**INSTRUCTIONS TO FOLLOW**
Only the lines from the one bearing "Viewport: 754px width, 413px" through the end of the listing belong in your response, restated word for word and without pictures.

**MATERIAL PROVIDED**
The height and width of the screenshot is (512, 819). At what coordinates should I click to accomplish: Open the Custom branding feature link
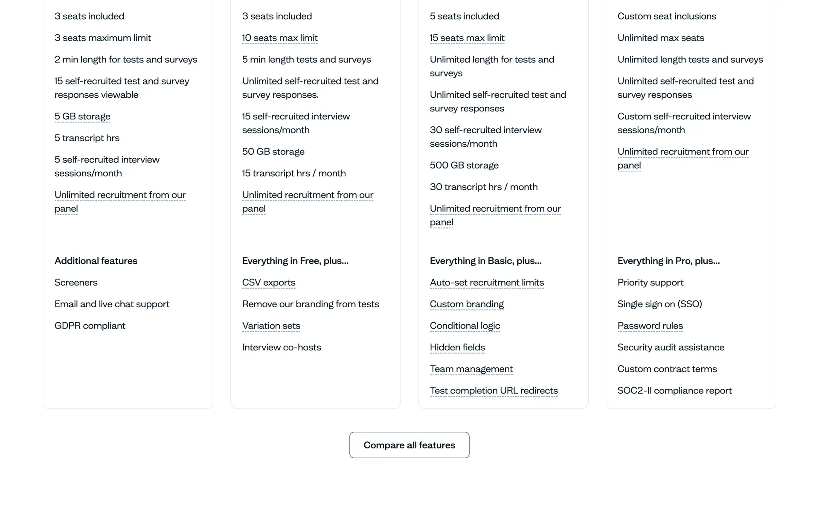tap(467, 304)
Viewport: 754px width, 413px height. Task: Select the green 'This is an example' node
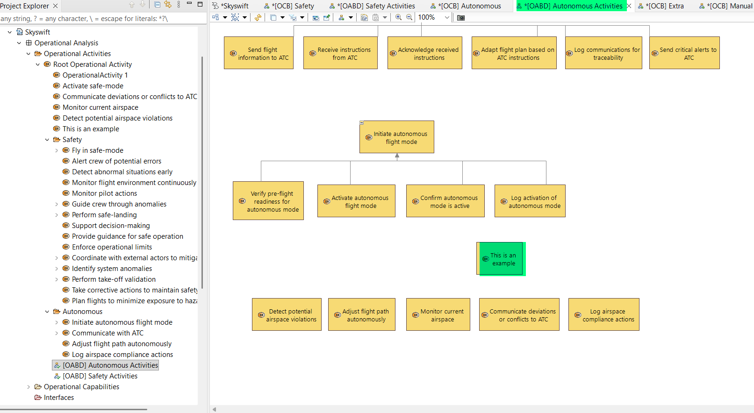(x=501, y=259)
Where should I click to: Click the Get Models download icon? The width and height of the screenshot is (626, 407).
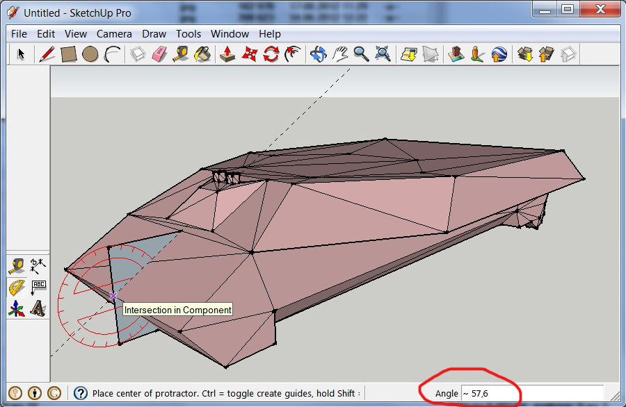coord(526,54)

**EXERCISE RESULT**
Viewport: 754px width, 413px height. Task: Select the green 'This is an example' node
(x=501, y=259)
Where should I click to: Click the Get Models download icon? The width and height of the screenshot is (626, 407).
coord(526,54)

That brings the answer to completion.